Activity
Please set down every entry below exactly as given.

'''

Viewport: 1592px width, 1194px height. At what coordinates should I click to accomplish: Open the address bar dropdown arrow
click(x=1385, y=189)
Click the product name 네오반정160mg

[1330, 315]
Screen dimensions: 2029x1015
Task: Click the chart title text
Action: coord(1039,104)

'''

Response box
Viewport: 1592px width, 1194px height. At what coordinates should I click to accomplish: Open the address bar dropdown arrow
click(x=1385, y=189)
Click the product name 네오반정160mg

[1330, 315]
Screen dimensions: 2029x1015
Task: Click the chart title text
Action: coord(1039,104)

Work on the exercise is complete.